Running qwen2-audio-7b¶
Qwen/Qwen2-Audio-7B-Instruct is ~14 GB in fp16 and wants a GPU with at least 16 GB VRAM. Most laptops cannot run it locally; an Apple M3 with 16 GB unified memory technically can, but each probe takes minutes once the system starts swapping. The adapter has two backends:
- local — HuggingFace
transformers. Picks device + dtype automatically (CUDA fp16 → MPS fp16 → CPU fp32). See Local setup below. - api — POSTs each probe to
AUDIOBENCH_QWEN_ENDPOINTover multipart form data. The localtransformersimport never happens. This is the path to use if you don't have a GPU.
If you set AUDIOBENCH_QWEN_ENDPOINT, the adapter takes the API path automatically — there is no separate model name.
Endpoint contract¶
The adapter source of truth is _answer_api in src/audiobench/models/qwen2_audio.py. Anything you stand up at AUDIOBENCH_QWEN_ENDPOINT must speak this contract:
Request — POST {AUDIOBENCH_QWEN_ENDPOINT} with Content-Type: multipart/form-data and exactly two fields:
| field | type | content |
|---|---|---|
prompt |
text | The full prompt string. The adapter prepends "Listen to the audio and answer with only the word yes or no. " to each rendered probe (e.g. "Do you hear a siren?") and sends the whole thing as one string. |
audio |
file | mix.wav, Content-Type: audio/wav. A WAV blob written by soundfile.write(..., format="WAV") from a float32 numpy array at 16 kHz for ab/sound-id. |
Response — plain text body. The adapter .strip()s it and feeds it to audiobench.probes.parse_yes_no, which is permissive: any of yes / y / yeah / yep / true / present / positive / 1 at the start counts as yes; the matching no-list counts as no. A short yes or no is the cleanest thing to return.
Timeout — 120 s per request, hardcoded in the adapter. If your server is slower than that, requests will fail. Pre-warm the endpoint before kicking off a benchmark run.
Calling pattern — one HTTP request per probe, no batching. Demo-fast issues ~120 sequential requests, so put the endpoint on a low-RTT network and keep the model warm.
--------------------------------------------------
● Required actions:
- 1) According to the qwen2-audio-7b page, how long is the per-request timeout?
- 2) Return the passage of the qwen2-audio-7b page from "Running qwen2-audio-7b¶" up to and including "separate model name.", word for word.

● Raw data:
--------------------------------------------------
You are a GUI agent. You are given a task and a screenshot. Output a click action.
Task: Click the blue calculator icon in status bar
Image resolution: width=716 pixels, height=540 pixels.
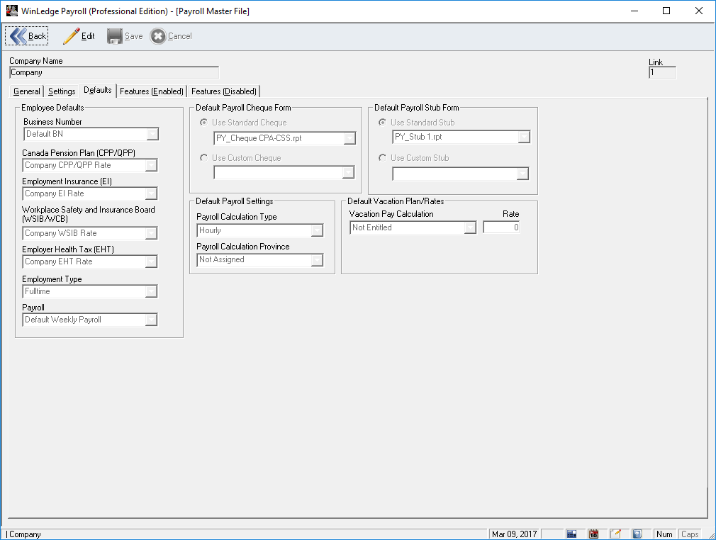(x=572, y=534)
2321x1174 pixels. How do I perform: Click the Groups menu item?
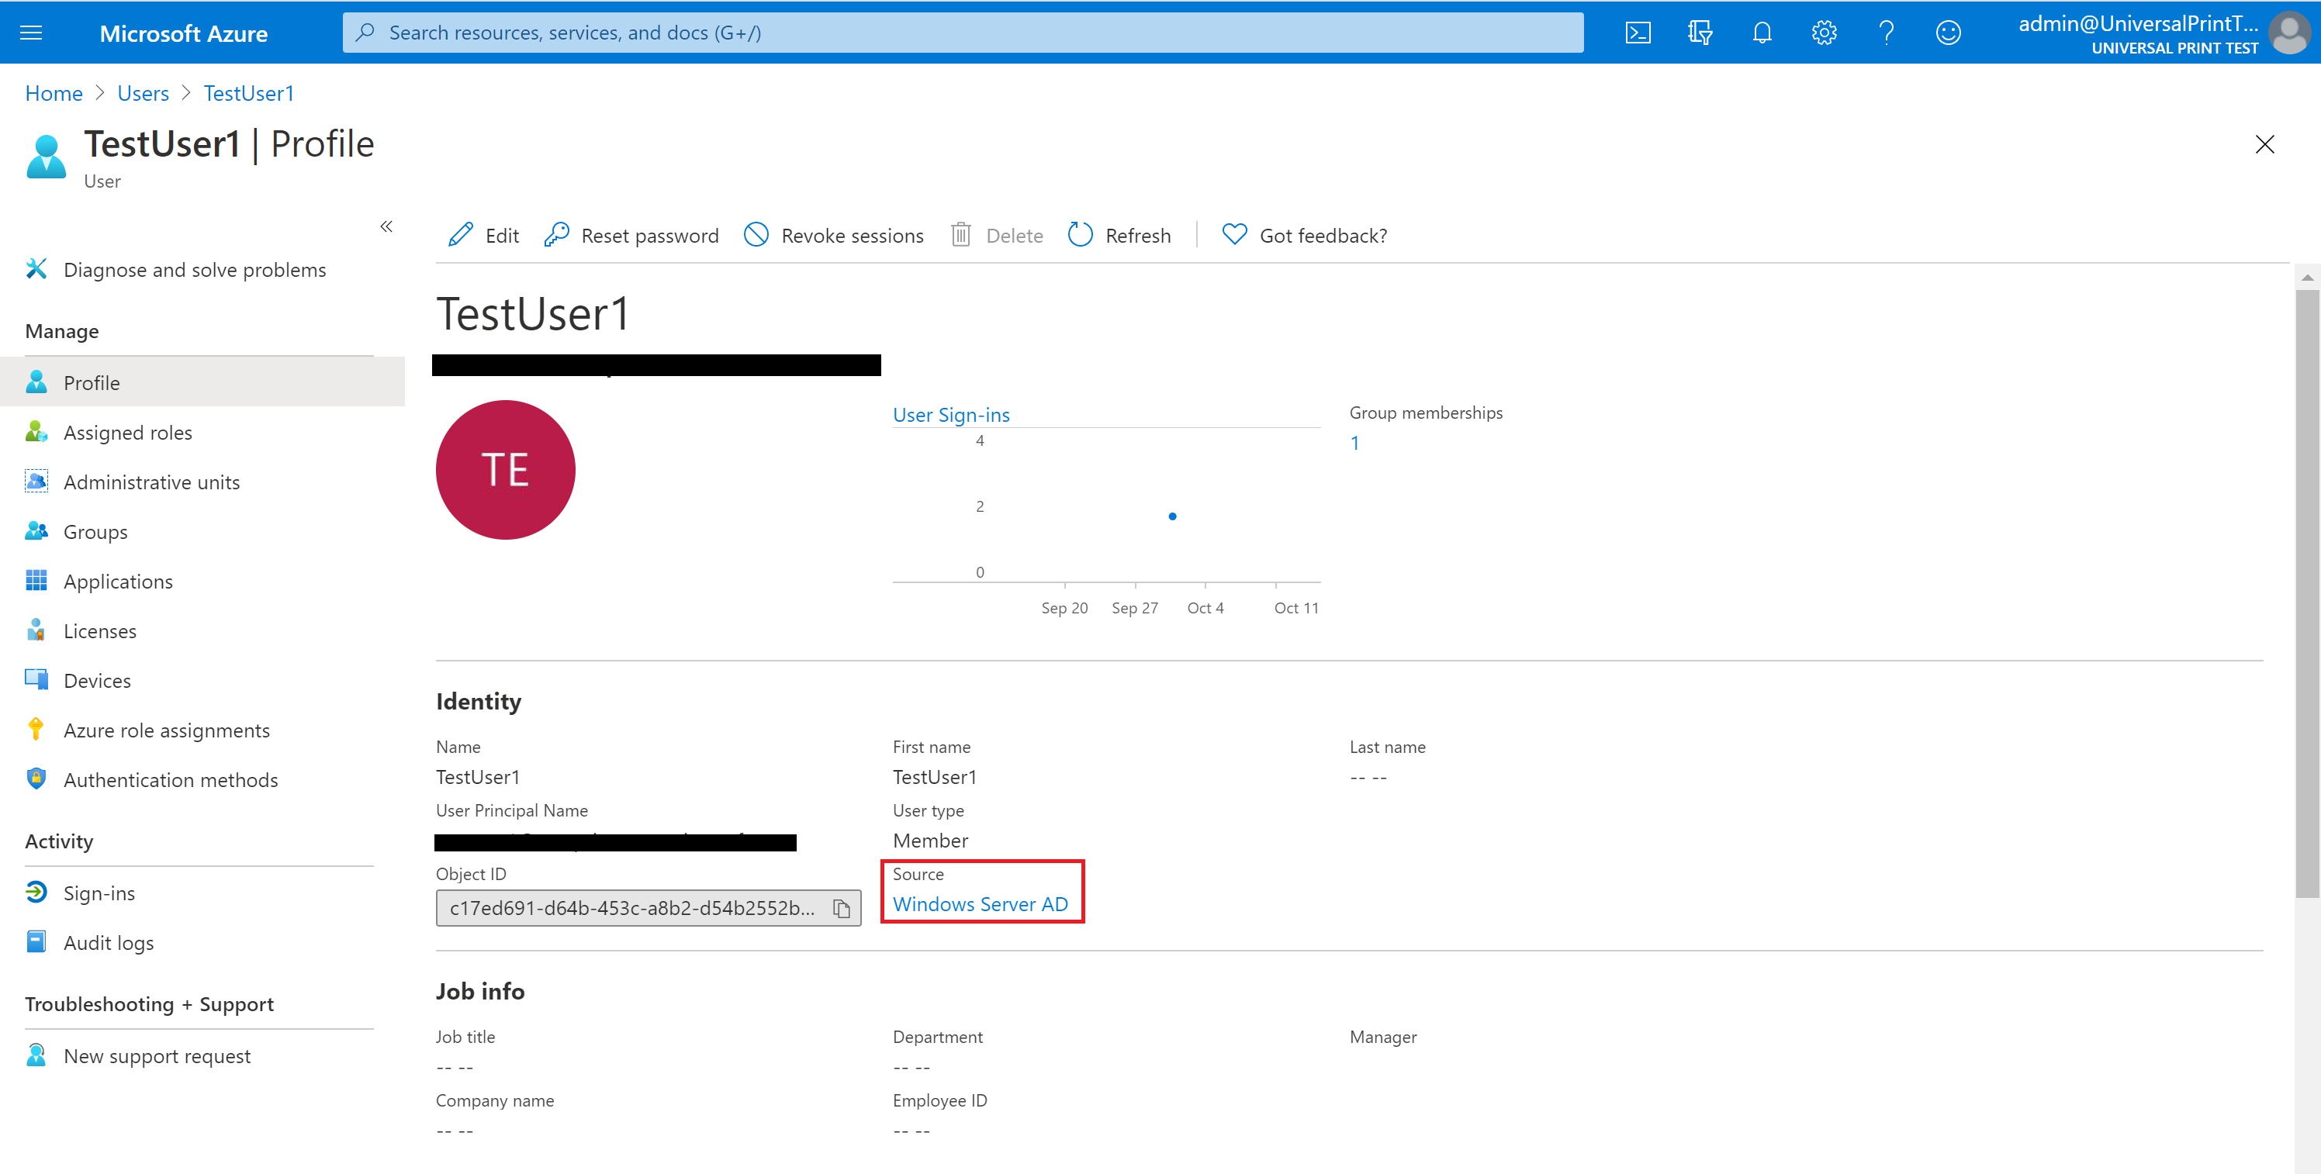click(x=95, y=531)
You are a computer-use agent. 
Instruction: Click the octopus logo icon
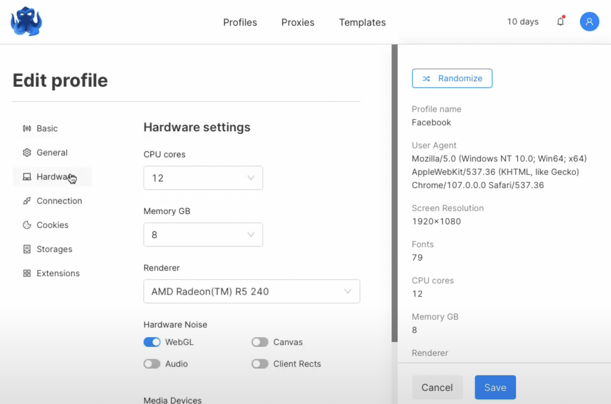pyautogui.click(x=26, y=22)
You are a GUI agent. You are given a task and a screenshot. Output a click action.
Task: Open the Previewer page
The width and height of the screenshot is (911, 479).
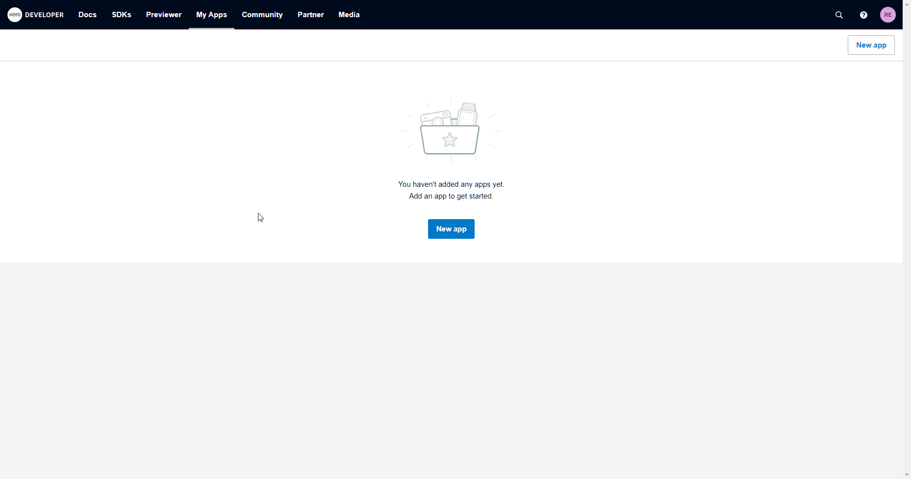click(x=163, y=15)
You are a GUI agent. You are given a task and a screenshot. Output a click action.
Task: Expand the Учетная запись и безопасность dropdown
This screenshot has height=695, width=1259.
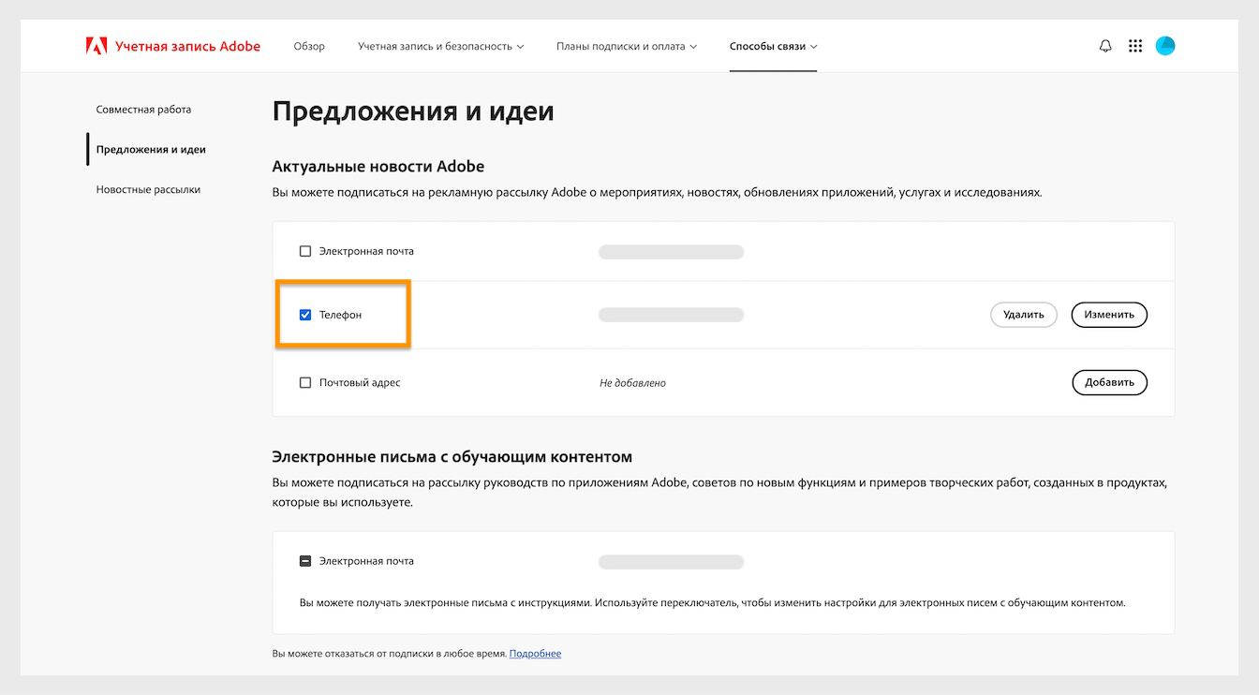point(439,44)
--------------------------------------------------
● Responses:
- 1) 120 seconds per request, hardcoded in the adapter.

- 2)
Running qwen2-audio-7b¶
Qwen/Qwen2-Audio-7B-Instruct is ~14 GB in fp16 and wants a GPU with at least 16 GB VRAM. Most laptops cannot run it locally; an Apple M3 with 16 GB unified memory technically can, but each probe takes minutes once the system starts swapping. The adapter has two backends:
- local — HuggingFace
transformers. Picks device + dtype automatically (CUDA fp16 → MPS fp16 → CPU fp32). See Local setup below. - api — POSTs each probe to
AUDIOBENCH_QWEN_ENDPOINTover multipart form data. The localtransformersimport never happens. This is the path to use if you don't have a GPU.
If you set AUDIOBENCH_QWEN_ENDPOINT, the adapter takes the API path automatically — there is no separate model name.